(Updates stock prices, adds details)
TORONTO, Feb 29 (Reuters) - The Toronto Stock Exchange’s main index extended a sharp fall on Friday afternoon as resource shares weakened and worries of a recession in the United States resurfaced.
Materials and energy shares led the way down, shedding 2.3 percent and 2.1 percent respectively. Energy shares fell as oil prices stepped back from an earlier high above $103 a barrel amid easing geopolitical tensions.
Declines in the gold producer subindex weighed on the larger materials group, caught in a downturn after bullion touched a high over $975 an ounce earlier in the day.

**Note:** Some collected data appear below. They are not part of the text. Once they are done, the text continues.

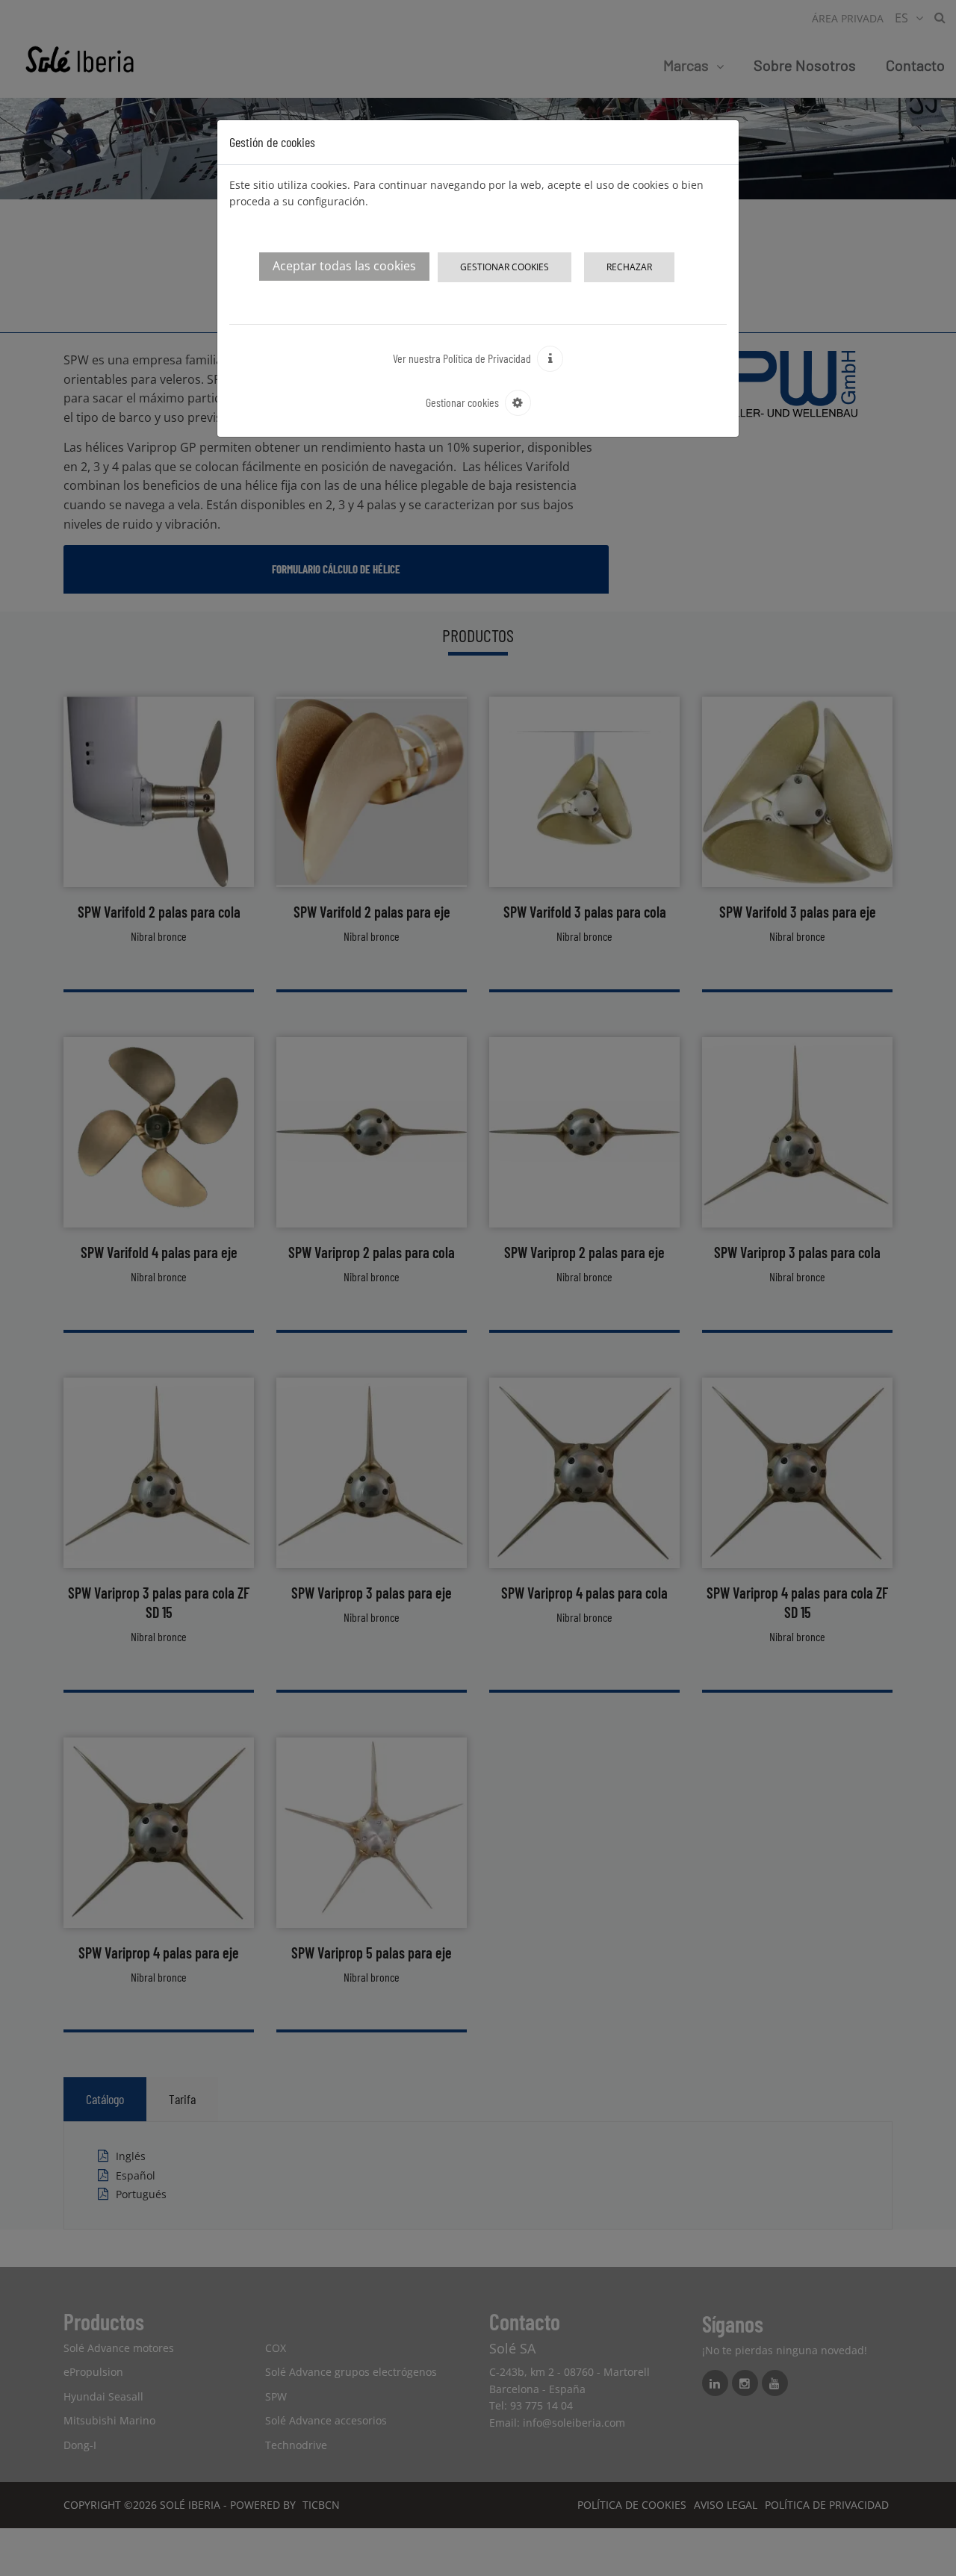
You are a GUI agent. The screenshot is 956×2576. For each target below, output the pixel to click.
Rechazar (629, 267)
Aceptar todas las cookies (344, 266)
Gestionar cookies (504, 267)
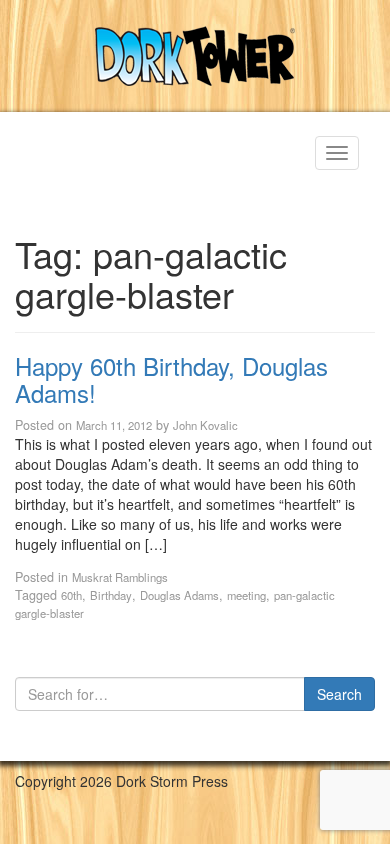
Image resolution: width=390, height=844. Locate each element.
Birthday (111, 595)
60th (71, 595)
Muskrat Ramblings (120, 577)
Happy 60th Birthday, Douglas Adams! (171, 378)
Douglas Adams (179, 595)
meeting (246, 595)
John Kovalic (205, 425)
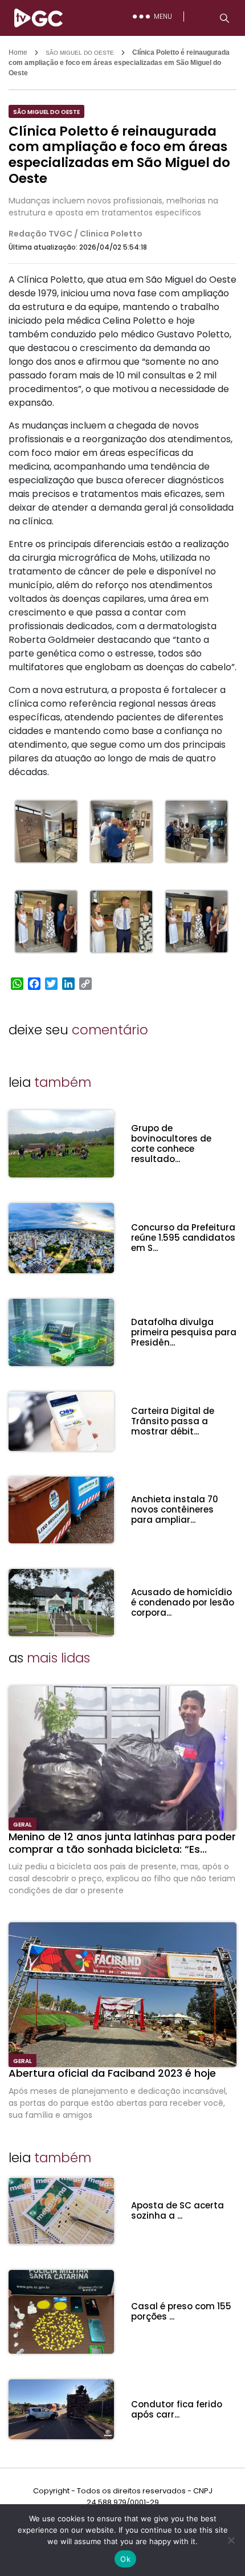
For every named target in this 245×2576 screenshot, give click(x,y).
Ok (125, 2558)
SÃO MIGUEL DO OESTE (80, 53)
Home (18, 52)
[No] (230, 2540)
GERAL (22, 1824)
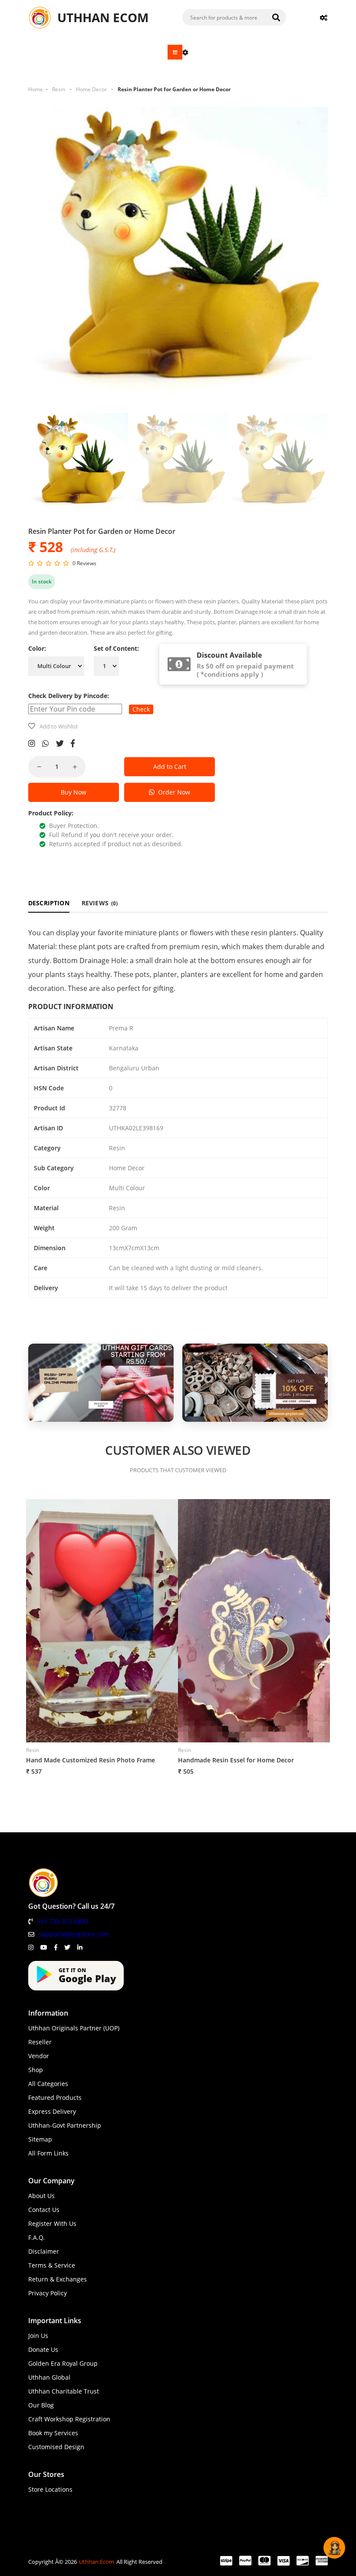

The gold group was off 1.9 percent.
Barrick Gold (ABX.TO) was down C$1.11, or 2.1 percent, at C$50.89, while Potash Corp of Saskatchewan POT.TO gave up C$1.47, or 0.9 percent, at C$157.31.
The Toronto benchmark took its cue from declines south of the border as U.S. markets were hit by recession fears after a record loss at AIG (AIG.N) highlighted woes in the financial sector.
As well, a Reuters/University of Michigan Survey of consumers showed sentiment sagged to a 16-year low in February, adding to jitters over the economic health of the United States, Canada’s biggest trading partner.
The Toronto Stock Exchange’s S&P/TSX composite index .GSPTSE was down 282.60 points, or 2.04 percent, at 13,591.29 with all 10 of its main groups negative.
Adding to the slump, the heavyweight financials sector fell 2 percent with Bank of Montreal (BMO.TO) down C$1.86, or 3.6 percent, at C$50.49. BMO said discussions on the restructuring of two troubled trusts the bank is exposed to are continuing, but that failed to reassure investors who are worried it will face further writedowns.
Royal Bank of Canada (RY.TO) was off 70 Canadian cents, or 1.4 percent, to C$49.42 after it reported its profit in the first quarter fell 17 percent, hurt, among other things, by writedowns on various U.S. securities.
Research In Motion RIM.TO, the maker of the BlackBerry, shed C$3.23, or 3 percent, to C$103.29, while the tech sector was down 1.9 percent.